# Text shown start
Cyberbullying women in Australia and Laws by Dr Debarati Halder
Cyber bullying targeting women is rampant in Australia. However, there are no universal legal definition of cyber bullying or misogynist bullying in Australia and as such, it has not received any focused legal attention still now.
Different stakeholders have given different definitions of cyber bullying (which is not gender specific). As such, according to Australian Human Rights Commission, cyber bullying is defined as “…….. bullying that is done through the use of technology. For example, using the Internet, a mobile phone or a camera to hurt or embarrass someone is considered cyberbullying. It can be shared widely with a lot of people quickly, which is why it is so dangerous and hurtful.”
Australian cybercrime online reporting network (ACRON), an Australian government initiative however defines cyber bullying from the perspective of cyber stalking and states that:
“Cyber-bullying or stalking occurs when someone engages in offensive, menacing or harassing behaviour through the use of technology. It can happen to people at any age, anytime, and often anonymously.
Examples of cyber-bullying include:
posting hurtful messages, images or videos online
repeatedly sending unwanted messages online
sending abusive texts and emails
excluding or intimidating others online
creating fake social networking profiles or websites that are hurtful
nasty online gossip and chat, and
any other form of digital communication which is discriminatory, intimidating, intended to cause hurt or make someone fear for their safety.”
According to ACRON, not all online bullying is criminal. It is an unfortunate fact that women form the major group of victims of cyber bullying in Australia. Several researchers have shown that women professionals including media personalities, activists, journalists etc are regularly targeted online by way of cyber bullying. According to Halder & Jaishankar(2016), online gender bullying is a feminist perception of adult cyber bullying. However, D’Souza, Griffin, Shackleton & Walt (2018) had addressed online gender bullying from the perspective of gendered hate speech (GHS). They have shown that there exists a serious legal lacuna in addressing GHS including cyber bullying targeting women in Australia. Like many other jurisdictions, in Australia also, cyber bullying targeting women may not be considered as a criminal offence unless it falls within the ambit of defamation or racial or sexual discriminatory act or creates grave threat. In case of cyber bullying targeting women falls under the category of defamation, certain provincial laws penalizing defamation may be used; these may include Ss 13-20 of Defamation Act, NSW etc. However, most of these laws fall within the ambit of civil penalties. The Federal Criminal Code also offers some solace vide Ss.474.17, 474.15 etc whereby it has been penalized to use “internet and telecommunication services for harassing, creating menace or causing offence and usage of internet and telecommunication services for creating threat and online blackmailing”(Halder & Jaishankar, 2012).
# Text shown end
* _Required task A_
Answer these questions about the text on cyberbullying of women in Australia:
(i) Which body defines cyber bullying as bullying done through the use of technology?
(ii) From what perspective did D’Souza, Griffin, Shackleton & Walt (2018) address online gender bullying?
(iii) Which sections of the Federal Criminal Code does the text name?
# Dataset records start
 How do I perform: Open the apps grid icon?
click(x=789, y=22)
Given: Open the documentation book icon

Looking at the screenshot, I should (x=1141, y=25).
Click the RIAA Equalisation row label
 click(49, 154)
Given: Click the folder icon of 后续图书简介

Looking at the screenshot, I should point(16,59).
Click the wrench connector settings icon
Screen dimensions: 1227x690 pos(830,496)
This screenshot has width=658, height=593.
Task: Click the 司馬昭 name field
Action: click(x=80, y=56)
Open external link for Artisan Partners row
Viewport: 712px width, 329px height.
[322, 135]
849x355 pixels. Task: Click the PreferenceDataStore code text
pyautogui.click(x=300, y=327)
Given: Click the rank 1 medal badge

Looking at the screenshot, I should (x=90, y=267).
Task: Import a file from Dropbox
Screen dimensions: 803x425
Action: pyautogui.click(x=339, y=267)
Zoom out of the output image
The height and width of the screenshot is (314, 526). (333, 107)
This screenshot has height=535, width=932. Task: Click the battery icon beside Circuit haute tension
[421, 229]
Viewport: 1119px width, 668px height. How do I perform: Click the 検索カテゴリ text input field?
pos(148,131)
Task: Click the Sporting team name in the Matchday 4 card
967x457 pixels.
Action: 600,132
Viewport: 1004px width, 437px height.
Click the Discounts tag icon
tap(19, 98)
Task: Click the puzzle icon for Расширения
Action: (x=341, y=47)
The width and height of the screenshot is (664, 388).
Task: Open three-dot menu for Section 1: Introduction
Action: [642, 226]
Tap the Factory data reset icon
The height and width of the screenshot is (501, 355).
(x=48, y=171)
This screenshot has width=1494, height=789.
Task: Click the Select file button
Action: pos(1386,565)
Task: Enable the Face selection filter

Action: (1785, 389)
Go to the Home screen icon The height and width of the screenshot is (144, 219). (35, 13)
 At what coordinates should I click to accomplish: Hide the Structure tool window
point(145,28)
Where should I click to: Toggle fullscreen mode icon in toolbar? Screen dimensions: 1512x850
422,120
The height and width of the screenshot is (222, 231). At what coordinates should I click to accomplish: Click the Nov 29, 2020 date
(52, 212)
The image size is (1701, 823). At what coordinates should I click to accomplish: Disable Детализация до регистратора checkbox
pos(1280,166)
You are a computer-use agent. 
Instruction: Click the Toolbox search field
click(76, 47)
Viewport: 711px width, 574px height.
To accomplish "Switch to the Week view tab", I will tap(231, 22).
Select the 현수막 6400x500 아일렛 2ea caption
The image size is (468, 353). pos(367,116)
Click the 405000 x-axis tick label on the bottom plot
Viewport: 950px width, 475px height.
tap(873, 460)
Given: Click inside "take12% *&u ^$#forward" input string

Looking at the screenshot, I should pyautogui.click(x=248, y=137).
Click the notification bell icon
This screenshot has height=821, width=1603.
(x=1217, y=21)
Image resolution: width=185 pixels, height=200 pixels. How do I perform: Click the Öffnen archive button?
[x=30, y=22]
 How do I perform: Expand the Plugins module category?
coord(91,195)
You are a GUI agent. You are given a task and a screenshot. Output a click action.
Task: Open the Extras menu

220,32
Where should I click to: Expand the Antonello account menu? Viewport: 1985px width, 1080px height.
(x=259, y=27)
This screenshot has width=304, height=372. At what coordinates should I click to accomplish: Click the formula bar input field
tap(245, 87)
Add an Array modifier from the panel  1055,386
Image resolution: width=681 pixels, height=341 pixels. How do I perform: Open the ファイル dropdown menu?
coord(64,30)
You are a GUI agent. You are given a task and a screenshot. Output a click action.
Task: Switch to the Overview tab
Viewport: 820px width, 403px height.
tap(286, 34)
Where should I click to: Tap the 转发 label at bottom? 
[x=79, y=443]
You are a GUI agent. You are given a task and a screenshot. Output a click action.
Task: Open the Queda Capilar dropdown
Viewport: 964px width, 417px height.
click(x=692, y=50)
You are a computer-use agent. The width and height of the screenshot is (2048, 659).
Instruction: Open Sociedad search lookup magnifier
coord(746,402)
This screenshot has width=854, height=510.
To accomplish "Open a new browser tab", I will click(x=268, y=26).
# Dataset records end
* _Required task B_
Reproduce the entries from their first line through the line holding "Action: 600,132", inclusive, with "Viewport" replaced by "Display" and everything else unchanged. Return only those lines.

* _Expected answer A_
(i) The Australian Human Rights Commission.
(ii) The perspective of gendered hate speech (GHS).
(iii) Ss.474.17 and 474.15.

* _Expected answer B_
 How do I perform: Open the apps grid icon?
click(x=789, y=22)
Given: Open the documentation book icon

Looking at the screenshot, I should (x=1141, y=25).
Click the RIAA Equalisation row label
 click(49, 154)
Given: Click the folder icon of 后续图书简介

Looking at the screenshot, I should point(16,59).
Click the wrench connector settings icon
Screen dimensions: 1227x690 pos(830,496)
This screenshot has width=658, height=593.
Task: Click the 司馬昭 name field
Action: click(x=80, y=56)
Open external link for Artisan Partners row
Display: 712px width, 329px height.
[322, 135]
849x355 pixels. Task: Click the PreferenceDataStore code text
pyautogui.click(x=300, y=327)
Given: Click the rank 1 medal badge

Looking at the screenshot, I should (x=90, y=267).
Task: Import a file from Dropbox
Screen dimensions: 803x425
Action: pyautogui.click(x=339, y=267)
Zoom out of the output image
The height and width of the screenshot is (314, 526). (333, 107)
This screenshot has height=535, width=932. Task: Click the battery icon beside Circuit haute tension
[421, 229]
Display: 1119px width, 668px height. How do I perform: Click the 検索カテゴリ text input field?
pos(148,131)
Task: Click the Sporting team name in the Matchday 4 card
967x457 pixels.
Action: 600,132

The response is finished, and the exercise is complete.